The exploit chain works through a divergence in how Ubiquiti's NGINX gateway processes authentication. CVE-2026-34908 and CVE-2026-34909 form the bypass: an attacker crafts a request whose raw URI passes the authentication exemption check while its normalized form routes to an authenticated internal endpoint. Once past the access gate, CVE-2026-34910 delivers command injection through an unvalidated package name passed to a shell command in the package-update service. The service account handling those updates holds passwordless sudo privileges over dpkg, chmod, and systemctl, enabling root escalation via a malicious .deb package. BishopFox demonstrated the full chain and published a safe detection tool on GitHub.

Active exploitation is creating rogue administrator accounts named 'John Sim' during automated reconnaissance sweeps. Patches were released on May 21 in UniFi OS Server 5.0.8, but Censys data indicates a large portion of the 100,000 internet-facing endpoints remain unpatched. Any UniFi OS Server version 5.0.6 or below with its web interface reachable on TCP 11443 is fully exposed today. Patching alone does not close all risk: if your device was reachable before today, previously exfiltrated JWT signing keys remain valid and must be manually rotated.

How Does the UniFi OS Unauthenticated RCE Chain Work?

The UniFi OS unauthenticated RCE attack requires no prior access and executes in three stages, each corresponding to a distinct CVE. BishopFox researchers mapped the chain after acquiring a UniFi OS Server instance for analysis and published their findings alongside a safe detection tool at github.com/BishopFox/CVE-2026-34908-check.

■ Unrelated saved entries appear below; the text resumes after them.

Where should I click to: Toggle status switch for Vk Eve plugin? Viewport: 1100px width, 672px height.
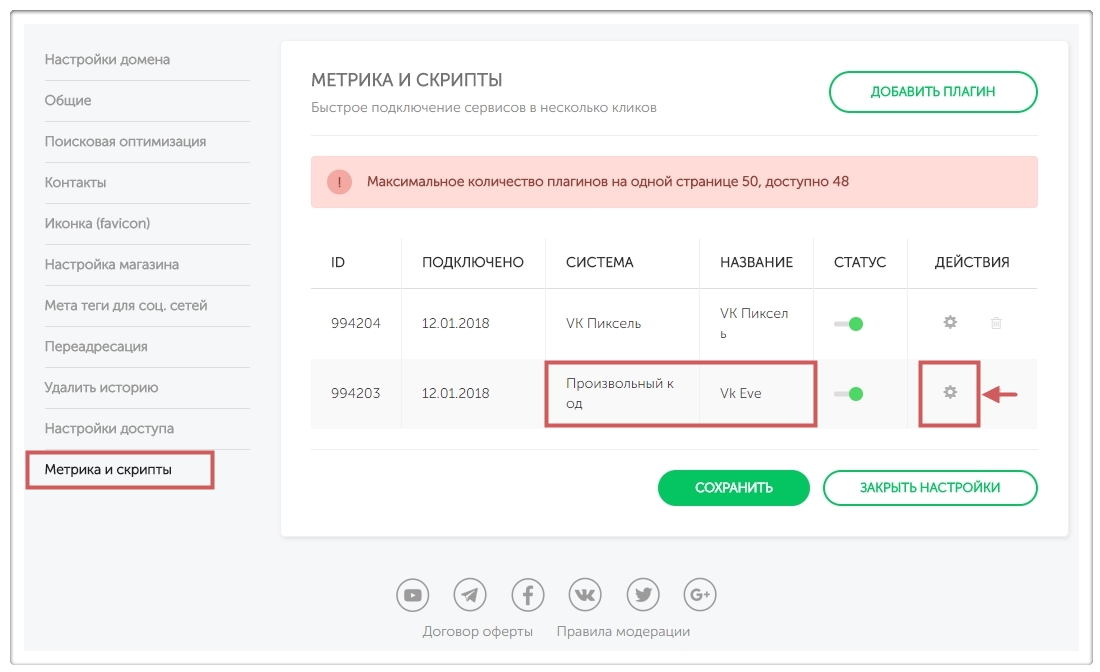click(849, 393)
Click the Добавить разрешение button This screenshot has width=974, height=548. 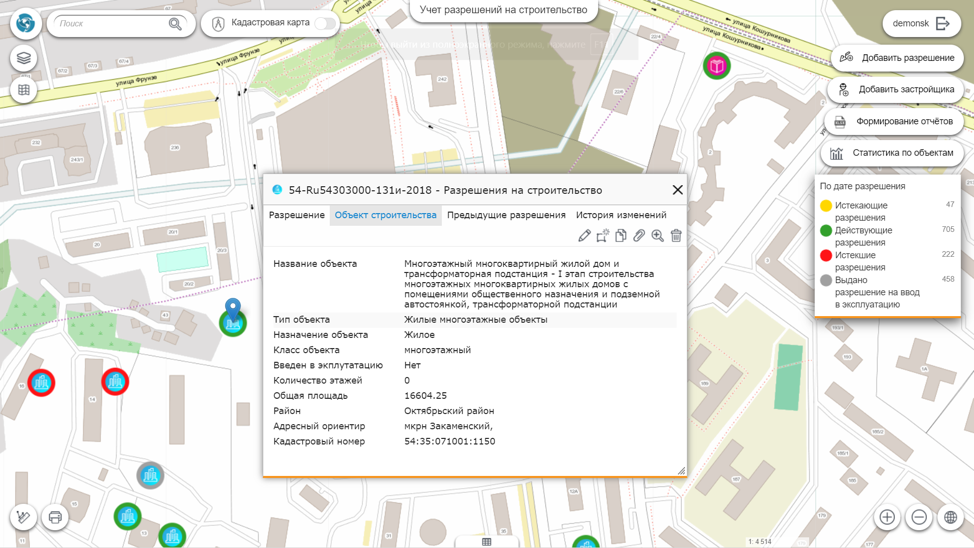[x=896, y=58]
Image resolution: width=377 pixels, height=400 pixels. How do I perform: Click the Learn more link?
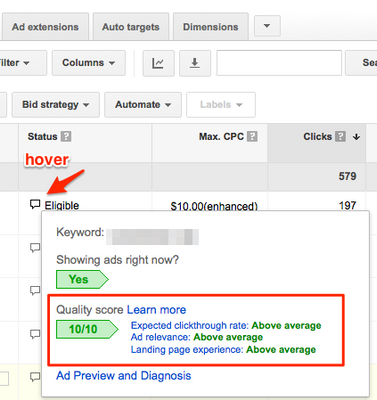coord(156,310)
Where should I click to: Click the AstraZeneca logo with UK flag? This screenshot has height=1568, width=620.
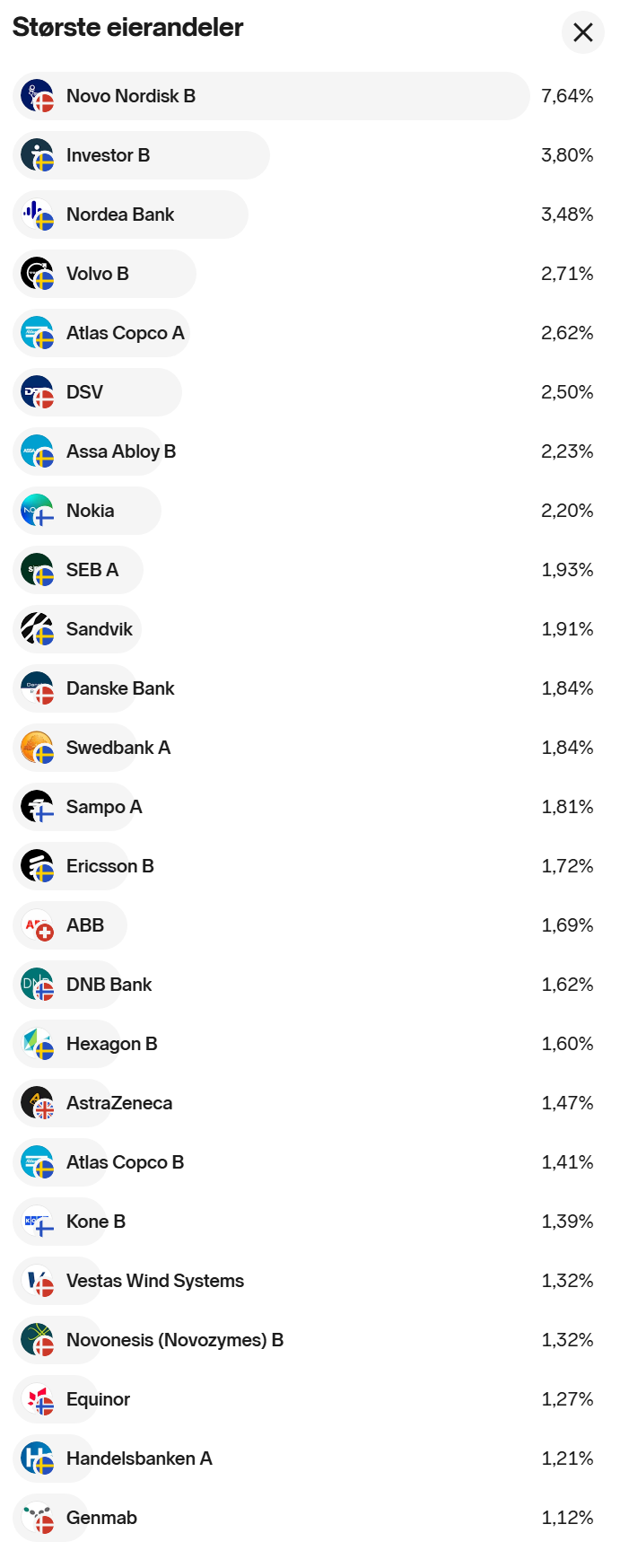[x=37, y=1103]
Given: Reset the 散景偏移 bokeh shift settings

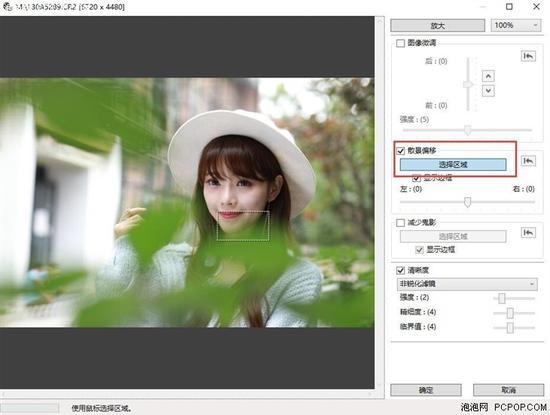Looking at the screenshot, I should pyautogui.click(x=528, y=161).
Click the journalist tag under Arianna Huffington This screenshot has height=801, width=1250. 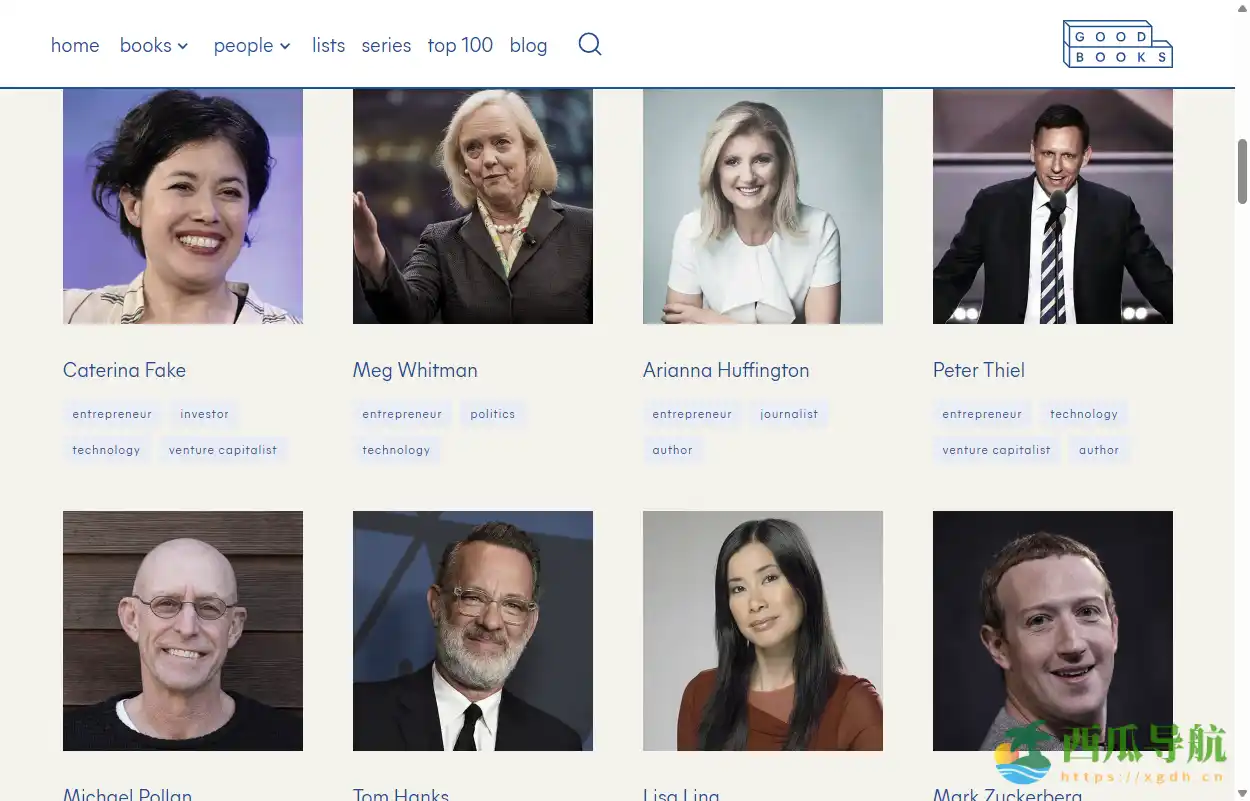[x=789, y=414]
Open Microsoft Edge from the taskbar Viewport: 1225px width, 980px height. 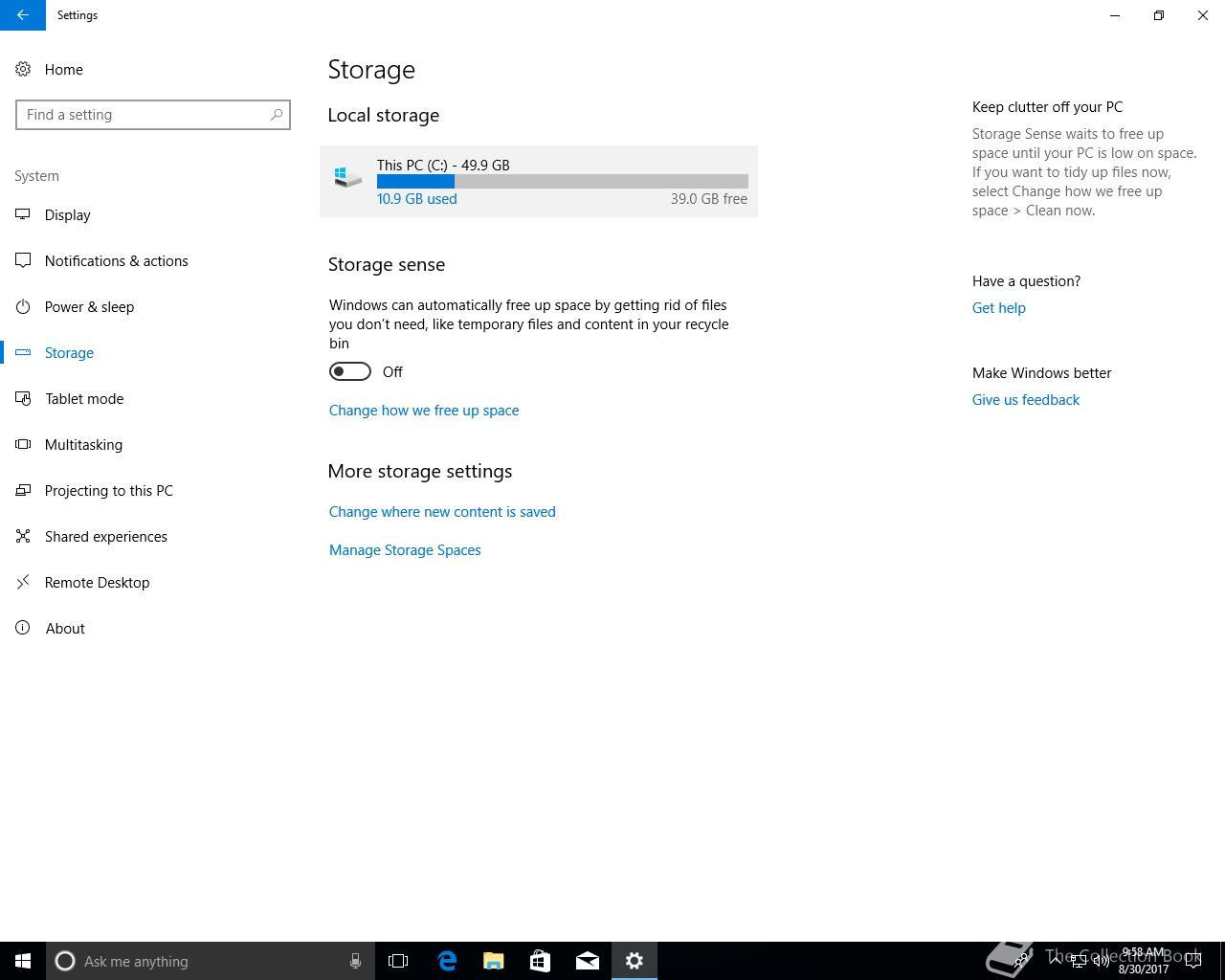pos(447,961)
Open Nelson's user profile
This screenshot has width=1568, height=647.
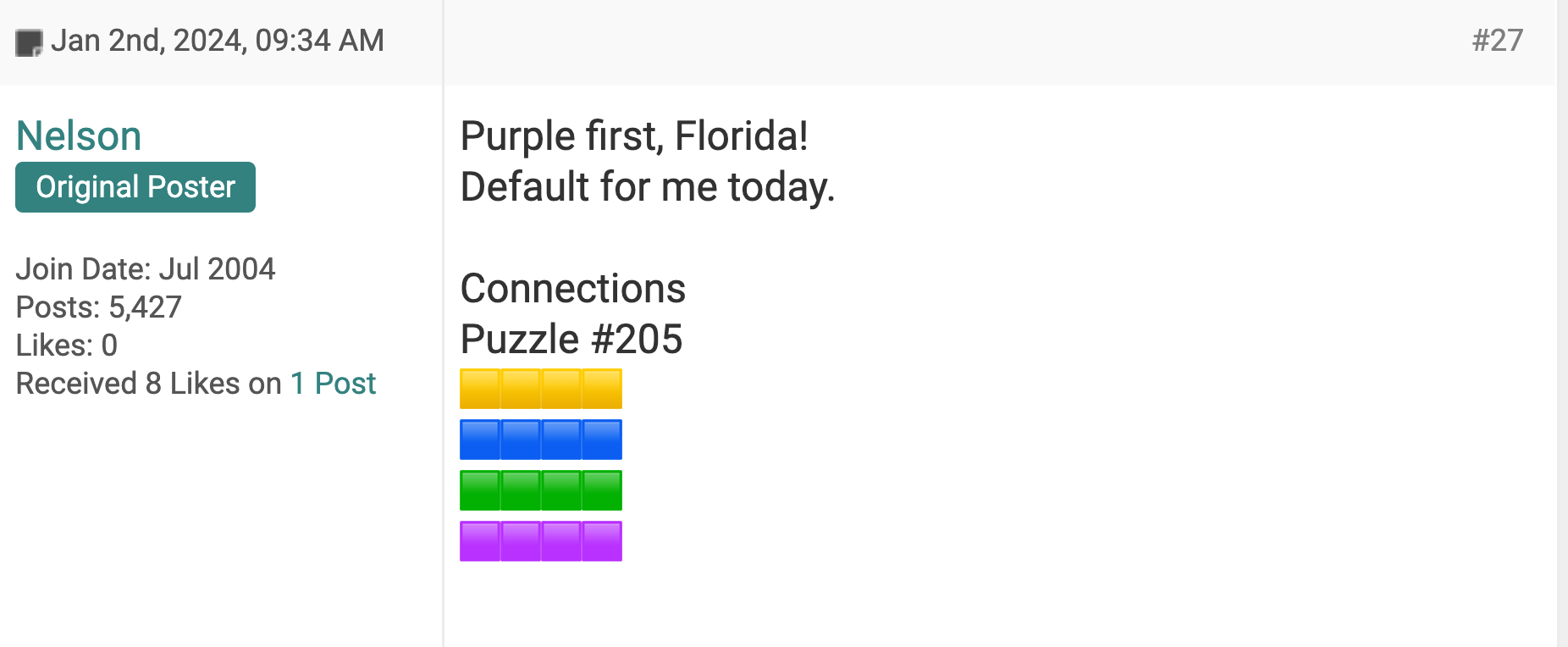point(79,136)
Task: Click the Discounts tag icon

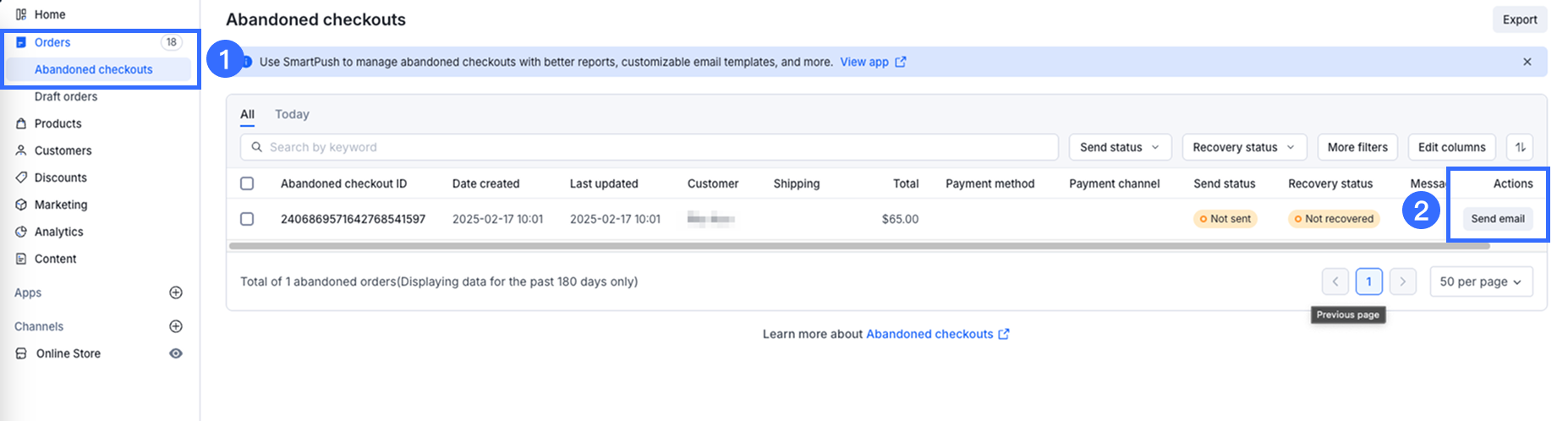Action: (x=21, y=178)
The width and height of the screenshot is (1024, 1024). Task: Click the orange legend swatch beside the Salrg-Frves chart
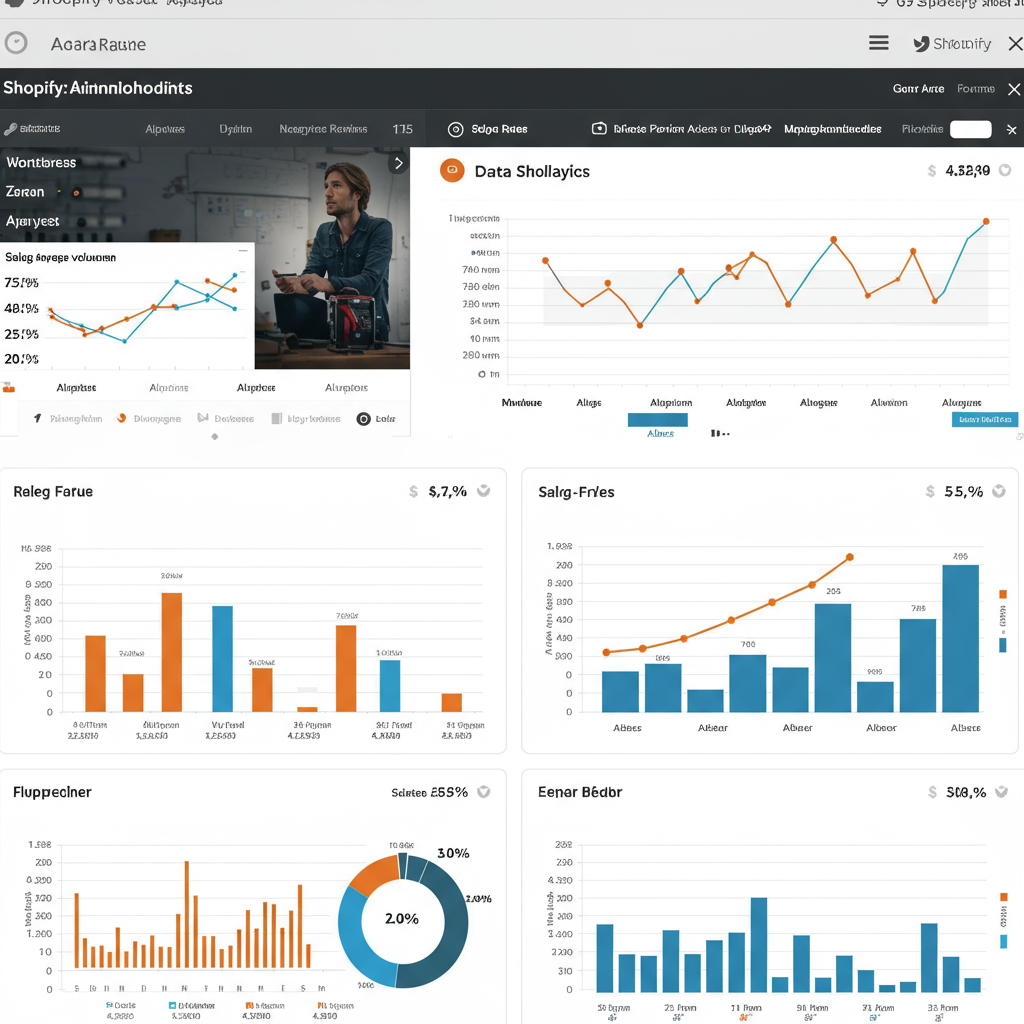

CVE-2026-34908 and CVE-2026-34909 form the authentication bypass stage. Ubiquiti's NGINX gateway authenticates requests by checking two representations of the incoming URI: the raw form, which is percent-encoded exactly as the client sent it, and the normalized form, which NGINX decodes and collapses before routing. The authentication exemption logic examines the raw URI for exempt patterns like /api/auth/validate-sso/. NGINX routes based on the normalized version. An attacker sends a request whose raw URI begins with the exempt prefix but whose normalized form resolves to an authenticated internal endpoint. The gateway passes the auth check on the raw URI and routes the request to the internal backend, which assumes authentication was already verified.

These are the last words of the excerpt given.